— begin Listed entries —
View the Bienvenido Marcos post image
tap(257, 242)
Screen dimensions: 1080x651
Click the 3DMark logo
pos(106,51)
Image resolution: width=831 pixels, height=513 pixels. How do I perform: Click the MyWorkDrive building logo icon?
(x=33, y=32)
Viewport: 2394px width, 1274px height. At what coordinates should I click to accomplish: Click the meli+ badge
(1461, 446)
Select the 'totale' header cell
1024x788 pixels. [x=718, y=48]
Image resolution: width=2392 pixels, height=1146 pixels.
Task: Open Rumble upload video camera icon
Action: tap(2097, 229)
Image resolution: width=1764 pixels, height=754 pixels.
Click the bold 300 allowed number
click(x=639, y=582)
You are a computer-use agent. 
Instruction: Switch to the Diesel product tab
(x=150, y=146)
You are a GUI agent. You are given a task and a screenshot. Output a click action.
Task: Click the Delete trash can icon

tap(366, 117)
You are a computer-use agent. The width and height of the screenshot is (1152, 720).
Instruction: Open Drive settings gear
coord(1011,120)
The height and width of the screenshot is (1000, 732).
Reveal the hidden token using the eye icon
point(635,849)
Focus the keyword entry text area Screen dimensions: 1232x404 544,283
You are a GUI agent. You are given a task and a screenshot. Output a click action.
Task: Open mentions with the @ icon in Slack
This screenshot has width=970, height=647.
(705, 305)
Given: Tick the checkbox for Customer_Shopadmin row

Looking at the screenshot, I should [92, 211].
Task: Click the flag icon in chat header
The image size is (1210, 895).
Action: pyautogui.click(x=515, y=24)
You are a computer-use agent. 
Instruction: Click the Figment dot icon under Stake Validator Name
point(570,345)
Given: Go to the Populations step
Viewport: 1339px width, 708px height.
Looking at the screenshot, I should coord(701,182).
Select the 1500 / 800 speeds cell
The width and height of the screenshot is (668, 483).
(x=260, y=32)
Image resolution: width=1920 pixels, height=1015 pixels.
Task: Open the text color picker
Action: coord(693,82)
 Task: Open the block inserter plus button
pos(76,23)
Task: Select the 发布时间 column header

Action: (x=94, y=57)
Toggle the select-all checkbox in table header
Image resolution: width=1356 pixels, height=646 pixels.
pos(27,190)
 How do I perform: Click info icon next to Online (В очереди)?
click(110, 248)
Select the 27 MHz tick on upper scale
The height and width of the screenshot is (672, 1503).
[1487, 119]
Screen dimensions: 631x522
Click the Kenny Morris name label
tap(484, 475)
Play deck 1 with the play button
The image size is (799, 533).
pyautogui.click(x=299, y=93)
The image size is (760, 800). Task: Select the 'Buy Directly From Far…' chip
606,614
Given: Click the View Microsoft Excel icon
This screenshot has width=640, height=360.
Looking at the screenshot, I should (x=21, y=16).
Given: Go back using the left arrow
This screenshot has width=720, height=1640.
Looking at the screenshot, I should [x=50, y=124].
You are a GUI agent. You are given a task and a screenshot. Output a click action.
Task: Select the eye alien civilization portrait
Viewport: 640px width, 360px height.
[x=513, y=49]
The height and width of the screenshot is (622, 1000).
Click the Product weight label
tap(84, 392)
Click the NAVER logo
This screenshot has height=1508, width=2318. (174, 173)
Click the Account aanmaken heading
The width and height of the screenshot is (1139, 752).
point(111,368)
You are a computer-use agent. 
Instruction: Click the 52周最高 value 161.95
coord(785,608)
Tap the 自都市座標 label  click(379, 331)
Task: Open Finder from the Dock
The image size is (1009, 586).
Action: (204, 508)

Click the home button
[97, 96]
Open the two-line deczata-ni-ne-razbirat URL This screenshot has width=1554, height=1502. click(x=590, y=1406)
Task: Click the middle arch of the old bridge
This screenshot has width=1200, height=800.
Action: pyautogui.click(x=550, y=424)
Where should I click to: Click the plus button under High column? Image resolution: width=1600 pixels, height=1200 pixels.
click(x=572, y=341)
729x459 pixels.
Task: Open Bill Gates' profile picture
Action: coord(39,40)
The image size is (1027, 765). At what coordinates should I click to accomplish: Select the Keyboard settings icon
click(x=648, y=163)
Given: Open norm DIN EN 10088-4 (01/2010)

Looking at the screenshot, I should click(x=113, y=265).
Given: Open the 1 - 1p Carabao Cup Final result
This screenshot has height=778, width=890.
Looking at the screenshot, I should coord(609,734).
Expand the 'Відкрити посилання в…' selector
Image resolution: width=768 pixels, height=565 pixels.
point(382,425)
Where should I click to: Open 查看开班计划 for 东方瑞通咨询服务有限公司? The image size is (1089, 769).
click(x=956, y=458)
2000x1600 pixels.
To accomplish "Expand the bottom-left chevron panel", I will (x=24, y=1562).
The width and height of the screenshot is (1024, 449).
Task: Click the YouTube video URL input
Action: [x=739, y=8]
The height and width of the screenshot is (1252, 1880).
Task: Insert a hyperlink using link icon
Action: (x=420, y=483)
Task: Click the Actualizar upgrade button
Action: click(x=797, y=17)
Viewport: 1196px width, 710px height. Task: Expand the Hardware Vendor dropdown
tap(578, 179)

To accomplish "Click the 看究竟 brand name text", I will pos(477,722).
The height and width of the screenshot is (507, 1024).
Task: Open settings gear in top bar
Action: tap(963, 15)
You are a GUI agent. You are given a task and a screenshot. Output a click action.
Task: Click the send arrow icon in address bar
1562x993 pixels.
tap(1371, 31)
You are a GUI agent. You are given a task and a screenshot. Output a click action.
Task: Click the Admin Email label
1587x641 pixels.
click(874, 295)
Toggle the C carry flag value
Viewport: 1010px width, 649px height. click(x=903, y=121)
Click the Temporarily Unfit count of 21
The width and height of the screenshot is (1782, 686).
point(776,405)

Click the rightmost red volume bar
— end Listed entries —
Print the whole listing above again, line for line, with nothing changed.

> _Final result_:
View the Bienvenido Marcos post image
tap(257, 242)
Screen dimensions: 1080x651
Click the 3DMark logo
pos(106,51)
Image resolution: width=831 pixels, height=513 pixels. How do I perform: Click the MyWorkDrive building logo icon?
(x=33, y=32)
Viewport: 2394px width, 1274px height. At what coordinates should I click to accomplish: Click the meli+ badge
(1461, 446)
Select the 'totale' header cell
1024x788 pixels. [x=718, y=48]
Image resolution: width=2392 pixels, height=1146 pixels.
Task: Open Rumble upload video camera icon
Action: tap(2097, 229)
Image resolution: width=1764 pixels, height=754 pixels.
Click the bold 300 allowed number
click(x=639, y=582)
You are a computer-use agent. 
Instruction: Switch to the Diesel product tab
(x=150, y=146)
You are a GUI agent. You are given a task and a screenshot. Output a click action.
Task: Click the Delete trash can icon

tap(366, 117)
You are a computer-use agent. The width and height of the screenshot is (1152, 720).
Instruction: Open Drive settings gear
coord(1011,120)
The height and width of the screenshot is (1000, 732).
Reveal the hidden token using the eye icon
point(635,849)
Focus the keyword entry text area Screen dimensions: 1232x404 544,283
You are a GUI agent. You are given a task and a screenshot. Output a click action.
Task: Open mentions with the @ icon in Slack
This screenshot has width=970, height=647.
(705, 305)
Given: Tick the checkbox for Customer_Shopadmin row

Looking at the screenshot, I should [92, 211].
Task: Click the flag icon in chat header
The image size is (1210, 895).
Action: pyautogui.click(x=515, y=24)
You are a computer-use agent. 
Instruction: Click the Figment dot icon under Stake Validator Name
point(570,345)
Given: Go to the Populations step
Viewport: 1339px width, 708px height.
Looking at the screenshot, I should coord(701,182).
Select the 1500 / 800 speeds cell
The width and height of the screenshot is (668, 483).
(x=260, y=32)
Image resolution: width=1920 pixels, height=1015 pixels.
Task: Open the text color picker
Action: coord(693,82)
 Task: Open the block inserter plus button
pos(76,23)
Task: Select the 发布时间 column header

Action: (x=94, y=57)
Toggle the select-all checkbox in table header
Image resolution: width=1356 pixels, height=646 pixels.
pos(27,190)
 How do I perform: Click info icon next to Online (В очереди)?
click(110, 248)
Select the 27 MHz tick on upper scale
The height and width of the screenshot is (672, 1503).
[1487, 119]
Screen dimensions: 631x522
Click the Kenny Morris name label
tap(484, 475)
Play deck 1 with the play button
The image size is (799, 533).
pyautogui.click(x=299, y=93)
The image size is (760, 800). Task: Select the 'Buy Directly From Far…' chip
606,614
Given: Click the View Microsoft Excel icon
This screenshot has width=640, height=360.
Looking at the screenshot, I should (x=21, y=16).
Given: Go back using the left arrow
This screenshot has width=720, height=1640.
Looking at the screenshot, I should [x=50, y=124].
You are a GUI agent. You are given a task and a screenshot. Output a click action.
Task: Select the eye alien civilization portrait
Viewport: 640px width, 360px height.
[x=513, y=49]
The height and width of the screenshot is (622, 1000).
Click the Product weight label
tap(84, 392)
Click the NAVER logo
This screenshot has height=1508, width=2318. (174, 173)
Click the Account aanmaken heading
The width and height of the screenshot is (1139, 752).
point(111,368)
You are a computer-use agent. 
Instruction: Click the 52周最高 value 161.95
coord(785,608)
Tap the 自都市座標 label  click(379, 331)
Task: Open Finder from the Dock
The image size is (1009, 586).
Action: (204, 508)

Click the home button
[97, 96]
Open the two-line deczata-ni-ne-razbirat URL This screenshot has width=1554, height=1502. click(x=590, y=1406)
Task: Click the middle arch of the old bridge
This screenshot has width=1200, height=800.
Action: pyautogui.click(x=550, y=424)
Where should I click to: Click the plus button under High column? Image resolution: width=1600 pixels, height=1200 pixels.
click(x=572, y=341)
729x459 pixels.
Task: Open Bill Gates' profile picture
Action: coord(39,40)
The image size is (1027, 765). At what coordinates should I click to accomplish: Select the Keyboard settings icon
click(x=648, y=163)
Given: Open norm DIN EN 10088-4 (01/2010)

Looking at the screenshot, I should click(x=113, y=265).
Given: Open the 1 - 1p Carabao Cup Final result
This screenshot has height=778, width=890.
Looking at the screenshot, I should coord(609,734).
Expand the 'Відкрити посилання в…' selector
Image resolution: width=768 pixels, height=565 pixels.
point(382,425)
Where should I click to: Open 查看开班计划 for 东方瑞通咨询服务有限公司? The image size is (1089, 769).
click(x=956, y=458)
2000x1600 pixels.
To accomplish "Expand the bottom-left chevron panel", I will (x=24, y=1562).
The width and height of the screenshot is (1024, 449).
Task: Click the YouTube video URL input
Action: [x=739, y=8]
The height and width of the screenshot is (1252, 1880).
Task: Insert a hyperlink using link icon
Action: (x=420, y=483)
Task: Click the Actualizar upgrade button
Action: click(x=797, y=17)
Viewport: 1196px width, 710px height. Task: Expand the Hardware Vendor dropdown
tap(578, 179)

To accomplish "Click the 看究竟 brand name text", I will pos(477,722).
The height and width of the screenshot is (507, 1024).
Task: Open settings gear in top bar
Action: tap(963, 15)
You are a GUI agent. You are given a task and a screenshot. Output a click action.
Task: Click the send arrow icon in address bar
1562x993 pixels.
tap(1371, 31)
You are a GUI agent. You are given a task and a screenshot. Output a click action.
Task: Click the Admin Email label
1587x641 pixels.
click(874, 295)
Toggle the C carry flag value
Viewport: 1010px width, 649px height. click(x=903, y=121)
Click the Temporarily Unfit count of 21
The width and height of the screenshot is (1782, 686).
point(776,405)

Click the rightmost red volume bar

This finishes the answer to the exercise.